AJAX Using RESTful MVC3 Services and jQuery

REST is an approach to providing a highly efficient API that can be called by other applications or by your AJAX framework. MVC3 makes it easy to define REST services in your controllers to be called by jQuery AJAX requests in your view.

Why REST?

Web Services were great when they came out but the problems in web services quickly became apparent. Web Services have a fairly large overhead in terms of all of the additional XML that the protocol itself requires. Also the protocol was so complicated that it wasn’t realistic to expect developers to be able to access a web service without automated tools to automatically generate all of the stubs and to handle the complexity of the protocol.
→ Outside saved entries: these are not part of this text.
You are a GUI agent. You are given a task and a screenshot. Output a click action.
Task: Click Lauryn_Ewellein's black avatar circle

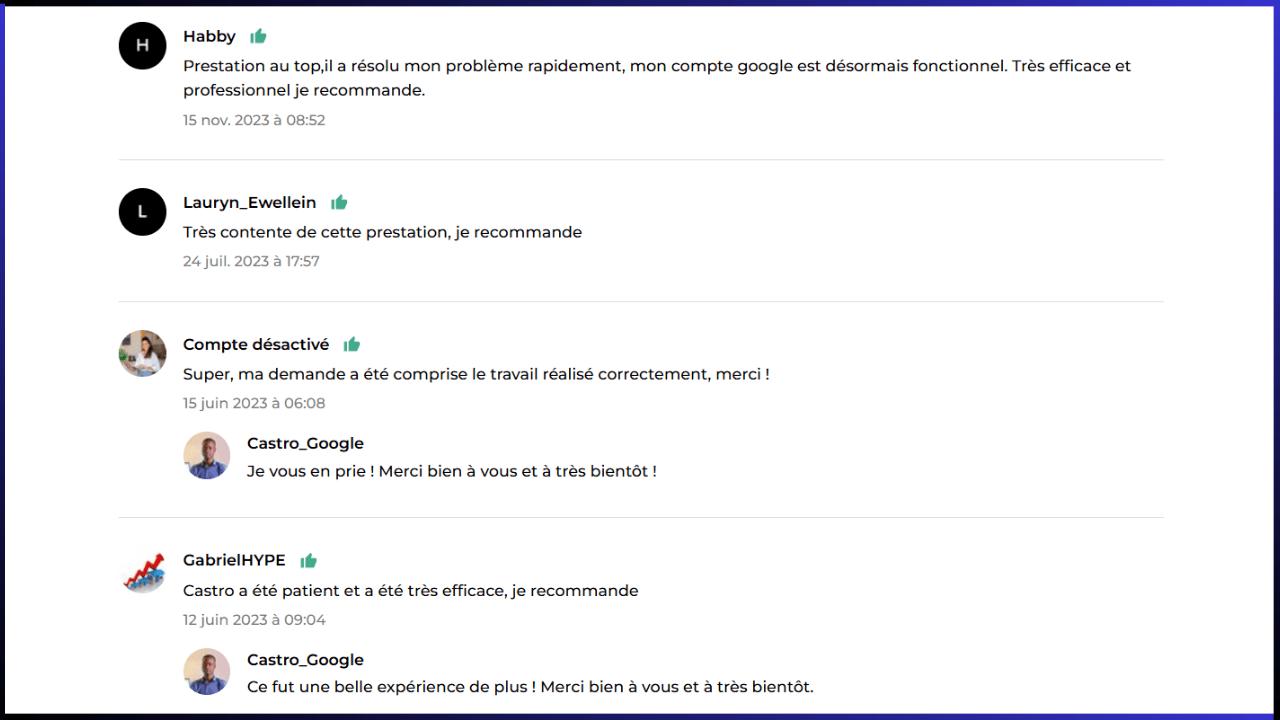pos(142,211)
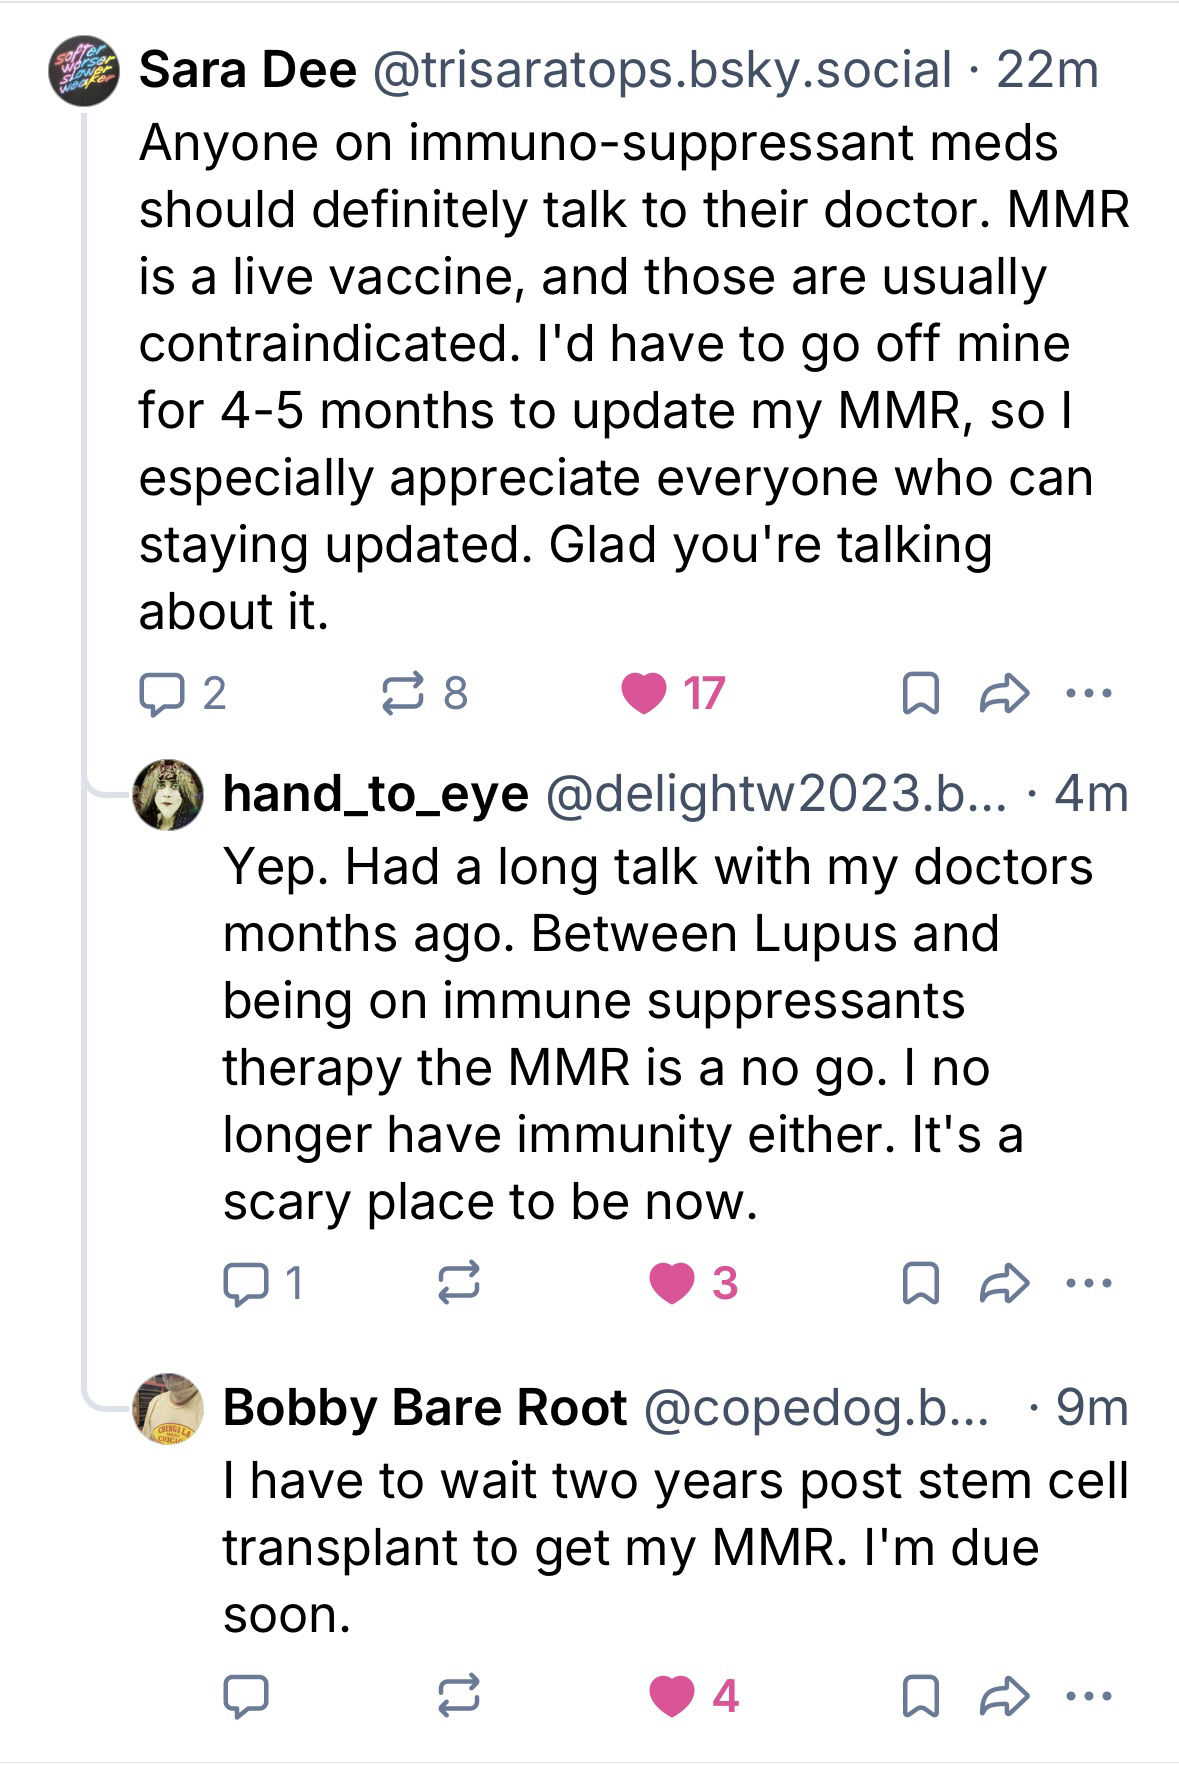Repost Sara Dee's immuno-suppressant post
Viewport: 1179px width, 1765px height.
click(404, 693)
RESTful services started becoming in vogue a few years ago riding high on strong support from Google and satisfying a broad developer need for a simpler way to access remote services. Each RESTful service has a separate URL that can optionally support different functionality depending on the type of HTTP Request. For example, an HTTP GET request to /Boat would return a Boat object, while a POST request to the same URL could save the object and an HTTP DELETE request to the same URL could delete the Boat.

Defining Your Methods

Creating a RESTful method that is AJAX callable in MVC3 could not possibly be any simpler, thanks to major advances made in the framework’s object serializing/deserialization capabilities. Just define an action on your controller that returns JsonResult and use the Json helper to turn your object into a serialized JsonResult.
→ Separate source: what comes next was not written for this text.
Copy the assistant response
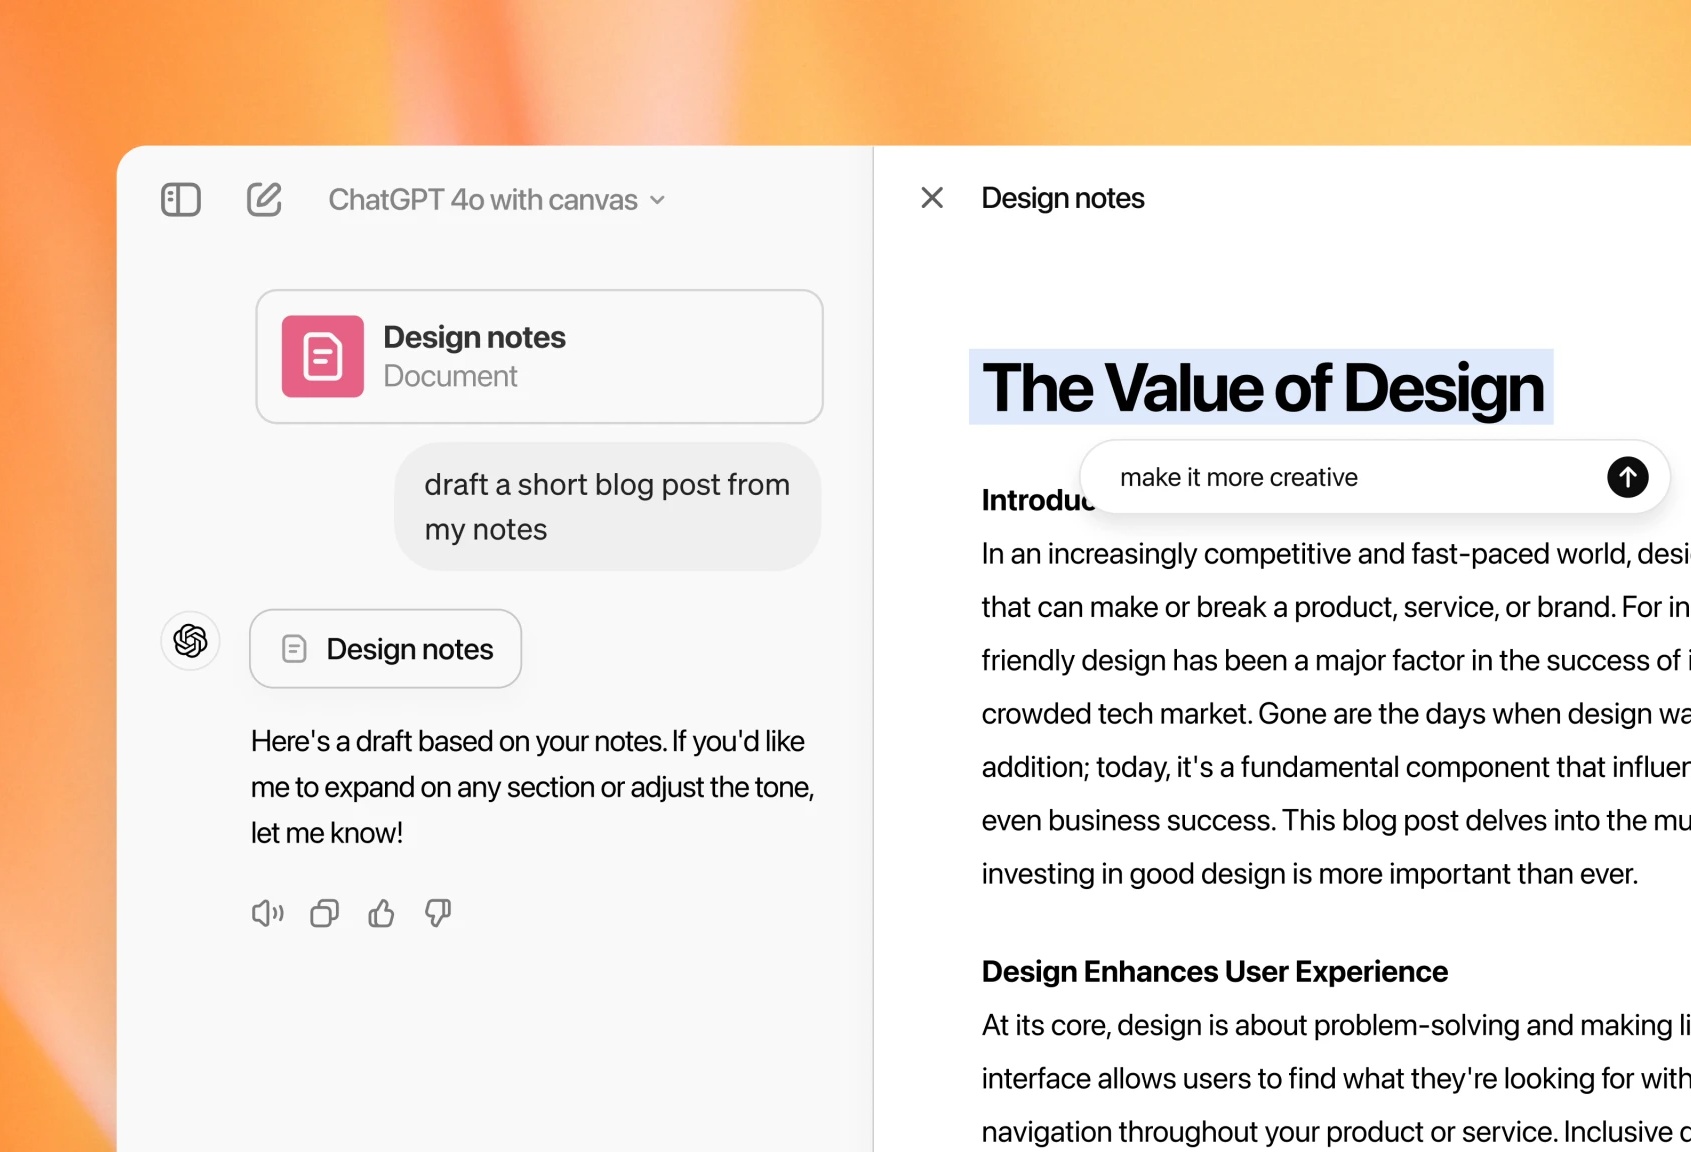Viewport: 1691px width, 1152px height. (324, 913)
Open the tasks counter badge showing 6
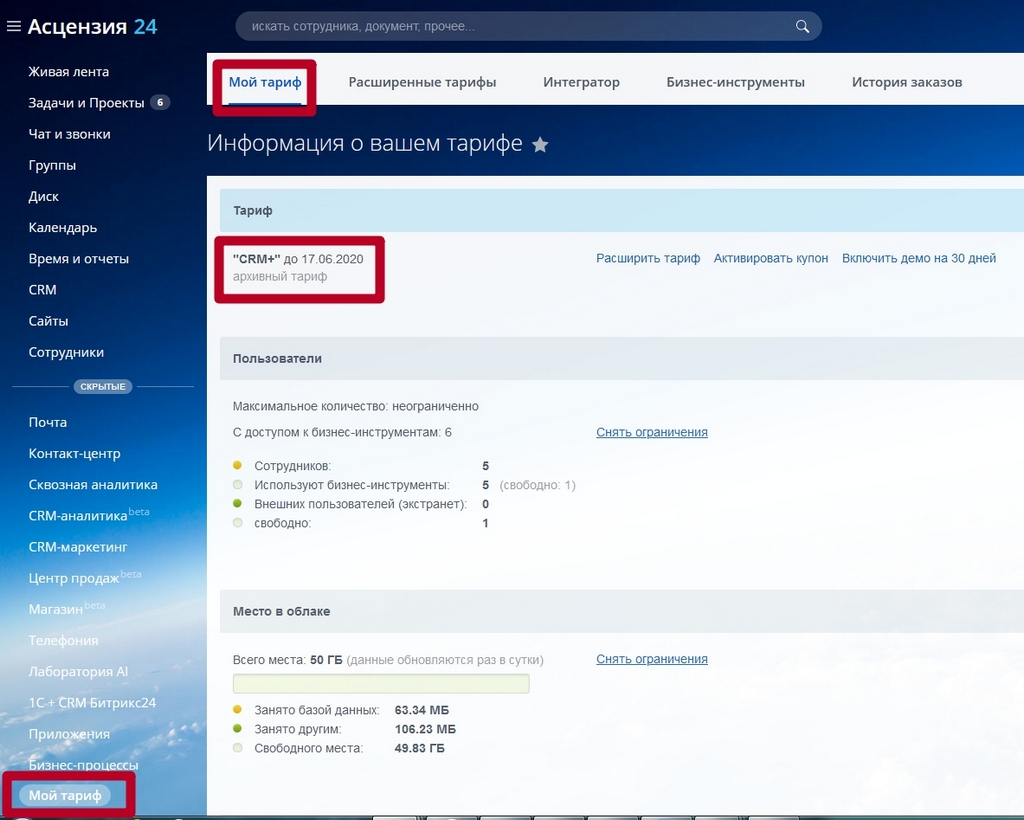Image resolution: width=1024 pixels, height=820 pixels. click(x=160, y=102)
public JsonResult GetBoat(int BoatID)
{
//Get a boat from the database...
Boat b = new Boat();
b.BoatID = BoatID;
return Json(b);
}

Passing objects back up to the server is easier than MVC2. MVC2 required a combination of magic, voodoo and extensive configuration. In MVC3, as long as the object you create on the client has the same names as the properties on your server side object, MVC3 will convert that client side javascript object into your server side object.
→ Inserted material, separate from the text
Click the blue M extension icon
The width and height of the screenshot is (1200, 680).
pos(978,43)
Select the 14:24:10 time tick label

public JsonResult SetBoat(Boat b)
{
//Save the Boat b
return Json("OK");
}

Allow Get

A GET request passes the parameters in the URL of the request. When a get request is made, the data passed in the URL of the GET request is viewable by 3rd parties on the internet even over an HTTPS connection.B The returned data inside of the body of the response is protected by HTTP, but the URL parameter you passed in the query string is not.

With this in mind, you have to be very careful to insure you’re not passing anything in the GET request that you wouldn’t want being intercepted. If you do choose to allow a GET request, you have to set JsonRequestBehavior.Get to the Json helper for your return value to let ASP.NET MVC3 know you’re aware of the risk you’re taking and making an explicit opt-in to say you know you’re not passing anything secret.

return Json(b, JsonRequestBehavior.AllowGet);

Calling Your RESTful AJAX Methods from jQuery

jQuery has a few different methods to make AJAX calls, but the $.ajax method itself covers all the bases you’d practically need.

You can create your Boat object in JavaScript without having to make it a special object in any way other than to have the same public properties as your server side object.

var boat = {'BoatID':123,
'BoatName':'Titanic','Captain':'Leo',
'CaptainSaltinessPercent':25};

To post data to an MVC3 Rest service with an object as it’s parameter, the jQuery ajax method supports the following properties:

  • url – The URL of the service to call, can be a relative path to the current view.
  • type – To send an object up to the server, POST is highly recommended.
  • contentType – This is the mime type to be posted. For MVC3 services that take objects as a parameter, application/json is recommended.
  • dataType – Setting dataType as JSON lets jQuery know that we are planning on sending a JSON string representing our object up to the server.
  • data – This parameter is the actual data to send. Use the helper method JSON.stringify to convert your client side object into a JSON string.
  • success – Defines the client side function to call if the server side method returns successfully.
  • error – Defines the client side function to call if there was an error running your method. It is wise to always define an error handler because due to the nature of the internet, things fail sometimes even under the best conditions.
$.ajax({
url: "/MyBoat",
type:"POST",
contentType:"application/json",
dataType:"JSON",
data:JSON.stringify(myBoat),
success: function(){
alert("Saved successfully!");
},
B B B B B B  error:function(msg) { alert("Error saving:"+ msg); }
});

Conclusion

MVC3 is a huge step forward in enhancing the synergistic relationship between client code and server code. Objects now pass much more easily from server to client and back again without requiring additional plumbing or exotic tricks.